RAW DATA:

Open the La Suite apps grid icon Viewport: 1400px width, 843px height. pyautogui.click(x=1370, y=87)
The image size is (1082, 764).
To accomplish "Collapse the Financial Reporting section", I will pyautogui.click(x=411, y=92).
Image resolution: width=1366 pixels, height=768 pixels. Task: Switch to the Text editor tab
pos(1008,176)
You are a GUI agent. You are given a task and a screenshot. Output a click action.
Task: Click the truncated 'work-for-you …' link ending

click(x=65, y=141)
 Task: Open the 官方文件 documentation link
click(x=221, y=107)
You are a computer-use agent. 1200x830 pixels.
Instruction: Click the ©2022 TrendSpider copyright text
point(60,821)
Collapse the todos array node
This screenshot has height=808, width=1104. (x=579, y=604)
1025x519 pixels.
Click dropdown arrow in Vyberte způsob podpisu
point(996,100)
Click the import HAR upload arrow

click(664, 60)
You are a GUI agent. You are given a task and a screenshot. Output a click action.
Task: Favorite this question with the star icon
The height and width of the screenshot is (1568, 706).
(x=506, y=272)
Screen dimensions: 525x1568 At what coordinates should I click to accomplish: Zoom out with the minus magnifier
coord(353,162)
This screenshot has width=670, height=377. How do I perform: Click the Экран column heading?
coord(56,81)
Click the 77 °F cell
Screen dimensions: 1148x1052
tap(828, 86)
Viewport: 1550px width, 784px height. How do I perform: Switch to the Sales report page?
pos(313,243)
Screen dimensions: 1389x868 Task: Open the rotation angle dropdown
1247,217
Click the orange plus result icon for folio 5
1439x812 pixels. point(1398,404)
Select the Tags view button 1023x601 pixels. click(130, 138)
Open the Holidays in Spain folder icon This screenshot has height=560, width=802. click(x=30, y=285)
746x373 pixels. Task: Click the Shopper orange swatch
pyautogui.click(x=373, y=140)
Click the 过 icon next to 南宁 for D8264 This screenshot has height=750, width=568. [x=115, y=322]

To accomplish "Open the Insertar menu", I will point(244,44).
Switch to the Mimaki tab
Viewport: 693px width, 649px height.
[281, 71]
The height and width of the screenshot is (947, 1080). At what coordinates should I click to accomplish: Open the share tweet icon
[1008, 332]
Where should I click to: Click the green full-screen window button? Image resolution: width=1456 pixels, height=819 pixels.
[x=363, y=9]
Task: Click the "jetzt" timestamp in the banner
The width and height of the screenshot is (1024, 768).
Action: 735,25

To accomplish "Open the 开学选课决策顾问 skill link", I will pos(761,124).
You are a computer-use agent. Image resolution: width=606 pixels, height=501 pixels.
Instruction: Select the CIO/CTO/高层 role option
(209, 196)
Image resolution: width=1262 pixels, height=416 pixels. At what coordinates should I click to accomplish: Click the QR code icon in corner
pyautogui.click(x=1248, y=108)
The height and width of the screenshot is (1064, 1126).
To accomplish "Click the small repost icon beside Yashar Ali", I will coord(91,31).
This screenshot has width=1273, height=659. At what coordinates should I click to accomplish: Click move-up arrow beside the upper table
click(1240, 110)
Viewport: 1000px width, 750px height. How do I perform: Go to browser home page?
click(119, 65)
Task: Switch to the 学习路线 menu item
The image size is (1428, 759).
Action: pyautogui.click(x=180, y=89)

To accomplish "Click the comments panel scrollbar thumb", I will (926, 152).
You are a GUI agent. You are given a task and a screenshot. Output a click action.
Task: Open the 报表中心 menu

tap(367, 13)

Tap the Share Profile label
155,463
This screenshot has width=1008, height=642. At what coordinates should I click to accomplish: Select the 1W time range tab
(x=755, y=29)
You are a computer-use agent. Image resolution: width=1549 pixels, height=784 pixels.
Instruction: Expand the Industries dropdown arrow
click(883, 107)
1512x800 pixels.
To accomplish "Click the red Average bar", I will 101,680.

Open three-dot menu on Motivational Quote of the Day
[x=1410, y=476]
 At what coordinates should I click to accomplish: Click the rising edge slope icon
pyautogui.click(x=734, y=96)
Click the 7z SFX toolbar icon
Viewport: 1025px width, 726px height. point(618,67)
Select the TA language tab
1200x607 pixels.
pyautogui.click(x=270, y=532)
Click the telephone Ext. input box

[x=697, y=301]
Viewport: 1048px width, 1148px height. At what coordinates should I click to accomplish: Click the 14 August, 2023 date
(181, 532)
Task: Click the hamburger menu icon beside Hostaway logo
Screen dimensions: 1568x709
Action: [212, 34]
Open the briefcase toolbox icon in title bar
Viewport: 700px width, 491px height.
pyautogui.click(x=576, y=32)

TASK GOAL: Each record should be given again exactly as it reads.

RESPONSE BOX:
Open the La Suite apps grid icon Viewport: 1400px width, 843px height. pyautogui.click(x=1370, y=87)
The image size is (1082, 764).
To accomplish "Collapse the Financial Reporting section", I will pyautogui.click(x=411, y=92).
Image resolution: width=1366 pixels, height=768 pixels. Task: Switch to the Text editor tab
pos(1008,176)
You are a GUI agent. You are given a task and a screenshot. Output a click action.
Task: Click the truncated 'work-for-you …' link ending

click(x=65, y=141)
 Task: Open the 官方文件 documentation link
click(x=221, y=107)
You are a computer-use agent. 1200x830 pixels.
Instruction: Click the ©2022 TrendSpider copyright text
point(60,821)
Collapse the todos array node
This screenshot has height=808, width=1104. (x=579, y=604)
1025x519 pixels.
Click dropdown arrow in Vyberte způsob podpisu
point(996,100)
Click the import HAR upload arrow

click(664, 60)
You are a GUI agent. You are given a task and a screenshot. Output a click action.
Task: Favorite this question with the star icon
The height and width of the screenshot is (1568, 706).
(x=506, y=272)
Screen dimensions: 525x1568 At what coordinates should I click to accomplish: Zoom out with the minus magnifier
coord(353,162)
This screenshot has width=670, height=377. How do I perform: Click the Экран column heading?
coord(56,81)
Click the 77 °F cell
Screen dimensions: 1148x1052
tap(828, 86)
Viewport: 1550px width, 784px height. How do I perform: Switch to the Sales report page?
pos(313,243)
Screen dimensions: 1389x868 Task: Open the rotation angle dropdown
1247,217
Click the orange plus result icon for folio 5
1439x812 pixels. point(1398,404)
Select the Tags view button 1023x601 pixels. click(130, 138)
Open the Holidays in Spain folder icon This screenshot has height=560, width=802. click(x=30, y=285)
746x373 pixels. Task: Click the Shopper orange swatch
pyautogui.click(x=373, y=140)
Click the 过 icon next to 南宁 for D8264 This screenshot has height=750, width=568. [x=115, y=322]

To accomplish "Open the Insertar menu", I will point(244,44).
Switch to the Mimaki tab
Viewport: 693px width, 649px height.
[281, 71]
The height and width of the screenshot is (947, 1080). At what coordinates should I click to accomplish: Open the share tweet icon
[1008, 332]
Where should I click to: Click the green full-screen window button? Image resolution: width=1456 pixels, height=819 pixels.
[x=363, y=9]
Task: Click the "jetzt" timestamp in the banner
The width and height of the screenshot is (1024, 768).
Action: 735,25

To accomplish "Open the 开学选课决策顾问 skill link", I will pos(761,124).
You are a computer-use agent. Image resolution: width=606 pixels, height=501 pixels.
Instruction: Select the CIO/CTO/高层 role option
(209, 196)
Image resolution: width=1262 pixels, height=416 pixels. At what coordinates should I click to accomplish: Click the QR code icon in corner
pyautogui.click(x=1248, y=108)
The height and width of the screenshot is (1064, 1126).
To accomplish "Click the small repost icon beside Yashar Ali", I will coord(91,31).
This screenshot has width=1273, height=659. At what coordinates should I click to accomplish: Click move-up arrow beside the upper table
click(1240, 110)
Viewport: 1000px width, 750px height. How do I perform: Go to browser home page?
click(119, 65)
Task: Switch to the 学习路线 menu item
The image size is (1428, 759).
Action: pyautogui.click(x=180, y=89)

To accomplish "Click the comments panel scrollbar thumb", I will (926, 152).
You are a GUI agent. You are given a task and a screenshot. Output a click action.
Task: Open the 报表中心 menu

tap(367, 13)

Tap the Share Profile label
155,463
This screenshot has width=1008, height=642. At what coordinates should I click to accomplish: Select the 1W time range tab
(x=755, y=29)
You are a computer-use agent. Image resolution: width=1549 pixels, height=784 pixels.
Instruction: Expand the Industries dropdown arrow
click(883, 107)
1512x800 pixels.
To accomplish "Click the red Average bar", I will 101,680.

Open three-dot menu on Motivational Quote of the Day
[x=1410, y=476]
 At what coordinates should I click to accomplish: Click the rising edge slope icon
pyautogui.click(x=734, y=96)
Click the 7z SFX toolbar icon
Viewport: 1025px width, 726px height. point(618,67)
Select the TA language tab
1200x607 pixels.
pyautogui.click(x=270, y=532)
Click the telephone Ext. input box

[x=697, y=301]
Viewport: 1048px width, 1148px height. At what coordinates should I click to accomplish: Click the 14 August, 2023 date
(181, 532)
Task: Click the hamburger menu icon beside Hostaway logo
Screen dimensions: 1568x709
Action: [212, 34]
Open the briefcase toolbox icon in title bar
Viewport: 700px width, 491px height.
pyautogui.click(x=576, y=32)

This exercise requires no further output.